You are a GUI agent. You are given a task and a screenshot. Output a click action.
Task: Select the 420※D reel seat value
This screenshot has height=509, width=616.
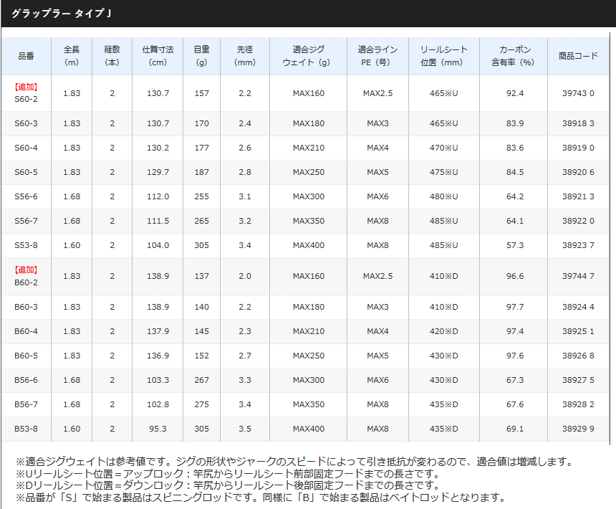click(443, 331)
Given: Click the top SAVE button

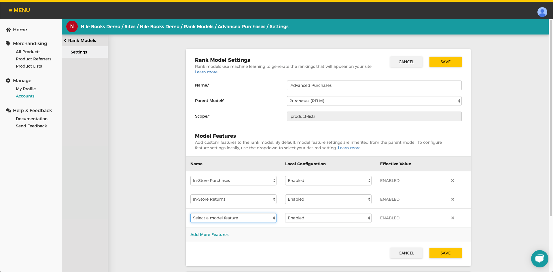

- What the task requires
Only lines from the one holding "This screenshot has height=509, width=616." through the last line of the entries above are wanted, both ends included, each retyped exactly; no pictures.

- Solved exercise
This screenshot has height=509, width=616.
click(443, 331)
Given: Click the top SAVE button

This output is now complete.